As the day of the speech bore down on me (it’s not hard to anticipate the date 9/11 approaching on the calendar), I began feeling that gnawing sense of guilt in my gut again. I was unworthy! This was the tenth anniversary of September 11. Jesus, what if someone in the audience had a friend, or, god forbid, a parent or sibling killed in the attacks? Would they slap me in the face afterwards and call me a hypocrite? Would someone who served in Iraq spit in my face?

The day finally arrived, which was also the “Freshman Day of Service” for the university. I boarded a bus filled with freshmen headed to the Armed Forces Retirement Home in Silver Spring. Someone called me “sir.” I realized that these kids were eight-year-olds in 2001. They sang songs and laughed and flirted with each other. Their simple love of life and levity on such a somber occasion was one of those ironies that still make life beautiful and worth living to me.
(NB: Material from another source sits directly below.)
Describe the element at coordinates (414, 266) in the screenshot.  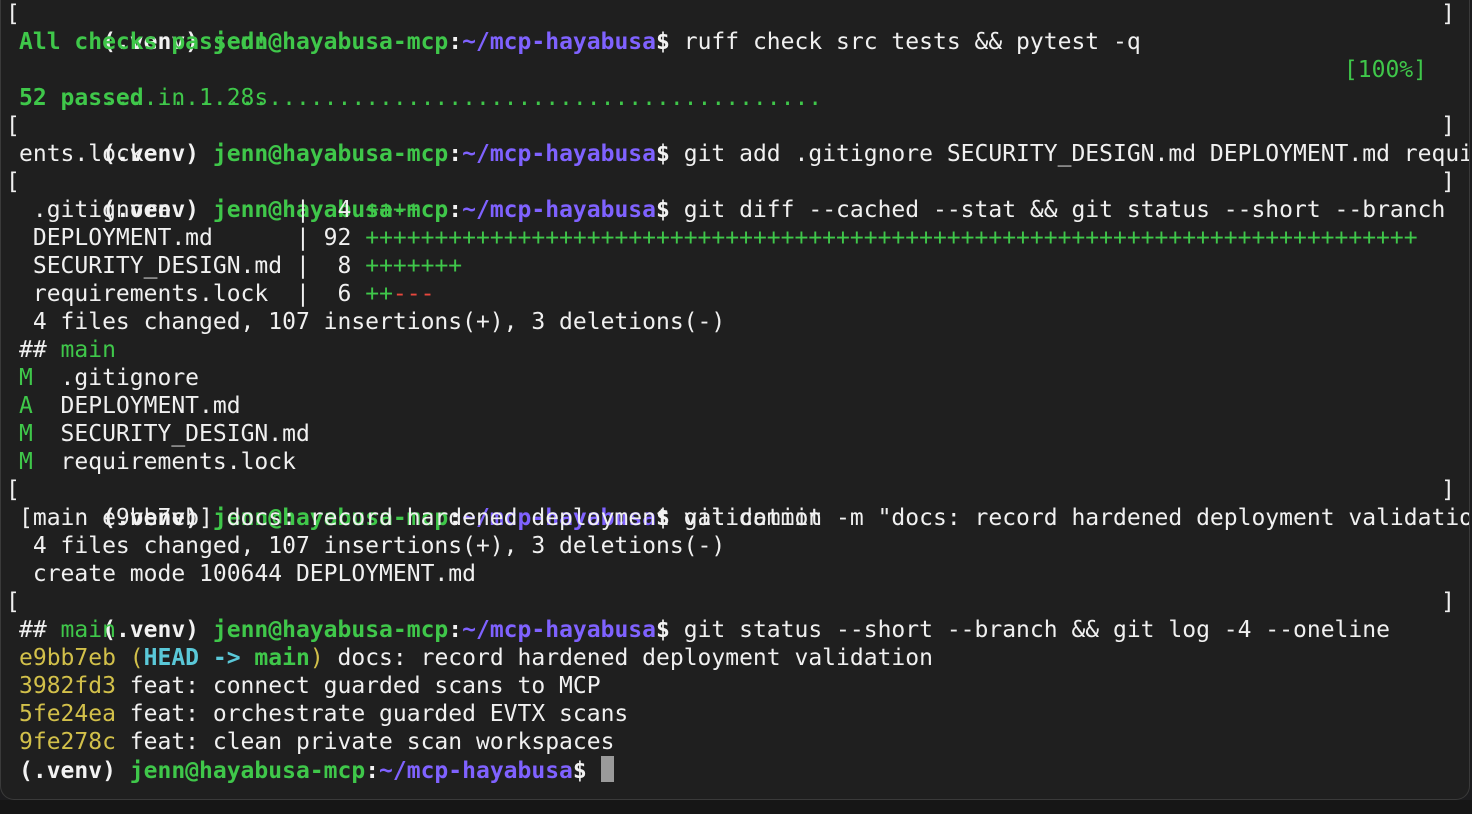
I see `diffstat-plus: +++++++` at that location.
Those misguided young men who had crashed airliners into buildings could never take away such beauty.

The evening was warm and pleasant as I surveyed the throng of people gathered on the University Yard for the vigil. Suddenly the sight of the freshman processing down 21st street holding lighted candles caught the crowd’s attention–a reminder of the solemnity of the occasion. The president of the university, Steven Knapp, introduced me and called me to the podium. The speech seemed to take forever but came off pretty well. The other speakers complimented me when we had all come down from the rostrum. What moved me most, however, was the unforeseen occurrence of many in the crowd coming up to shake my hand afterwards. One of them told me he also had come to college later than usual (I am thirty-one). The experience was surreal, one of those moments that give color to a memory.

The next morning I opened the student newspaper expecting to find a full transcript of the speech, my picture on the front page, and two editorials: one of which praising my words, and the other vilifying them. Of course, no such thing occurred. There was, however, an elegant one-line summation of the speech (naturally misquoted). My girlfriend reminded me that the speech wasn’t about me, but about the event. Wisdom that I grudgingly had to accept. (She is very much wiser than myself). There were no ovations when I walked into my classes on Monday, either.

So I’m forced to make sense of the experience on my own (which is almost always the case in life, of course). I was honored to be given the opportunity to speak but still wonder whether I’ll ever forgive myself. Maybe I’ll just be one of those old men that wears a Navy hat around the neighborhood, too busy taking care of grandchildren to give it much thought.

Yossarian, the protagonist in “Catch-22,” ascribes his prowess as a bombardier to his inordinate cowardice. Tim O’Brien writes in “The Things They Carried” that his unwillingness to go to Canada to avoid deployment to Vietnam was an act of cowardice. He was too afraid in the end, he wrote, to risk the opprobrium of his community.

I suppose I can take some small measure of comfort from these two great authors’ words, but I don’t really. I just hope that if the time comes when I have sons that I guard against speaking too glowingly or nostalgically about my military career. Of course I am assaulted constantly by such nostalgia, which whispers to me that somewhere there is a ship waiting for me, riding high in its moorings, banners waving in the salt air, to whisk me away, to another time, to other sentiments, back to my youth and innocence.